The traders and their manager in the FBI and SEC cases are accused of contributing over $500 million to this writedown.
The SEC said in a statement that the traders "deliberately ignored specific market information showing a sharp decline in the price of subprime bonds ... They instead priced them in a way that allowed Credit Suisse to achieve fictional profits.
"Serageldin and Higgs periodically directed the traders to change the bond prices in order to hit daily and monthly profit targets, cover up losses in other trading books, and send a message to senior management about their group's profitability."
Credit Suisse had implemented a system in August 2007, whereby the firm's trading desks were required to produce "flash" reports of P&L movements on real time systems. "In light of this enhanced scrutiny of their bonds, Defendants Serageldin and Higgs were placed under intense pressure to avoid showing negative P&L," said the SEC in its complaint, filed in a Lower Manhattan court.
A month later, during a phone conversation a trading assistant in the team said to Serageldin: "If you want [profit and loss] to be a big number let me know what you want, then I'll just go through it with [Higgs] because obviously I can move things back to where they were ... if you're looking for a big number today...".
The conversation was easily retrieved by lawyers and investigators because Credit Suisse recorded UK trader phone conversations to a system as part of its business policy.
"While the residential housing market was in free fall, and shock waves were reverberating throughout the economy, these defendants decided they were above the rules of the market and above the law," said Manhattan US Attorney Preet Bharara - who famously put Galleon founder Raj Rajaratnam behind bars – as he filed the charges.

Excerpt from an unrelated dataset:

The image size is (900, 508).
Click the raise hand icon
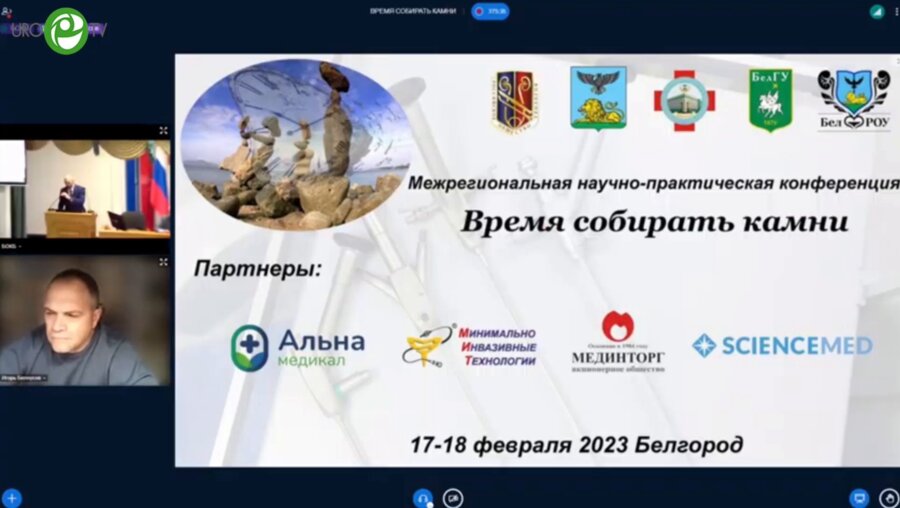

"As alleged, they papered over more than a half billion dollars in subprime mortgage-related losses, to secure for themselves a big payday at the same time that many people were losing their homes and their jobs."
The bonuses and share incentives were potentially worth millions of dollars for each individual.
Higgs and Siddiqui face up to five years in prison. Serageldin, if convicted, faces five years in prison on the conspiracy count, and a maximum sentence of 20 years in prison on each of the books and records and the wire fraud counts, as well as a $5 million fine.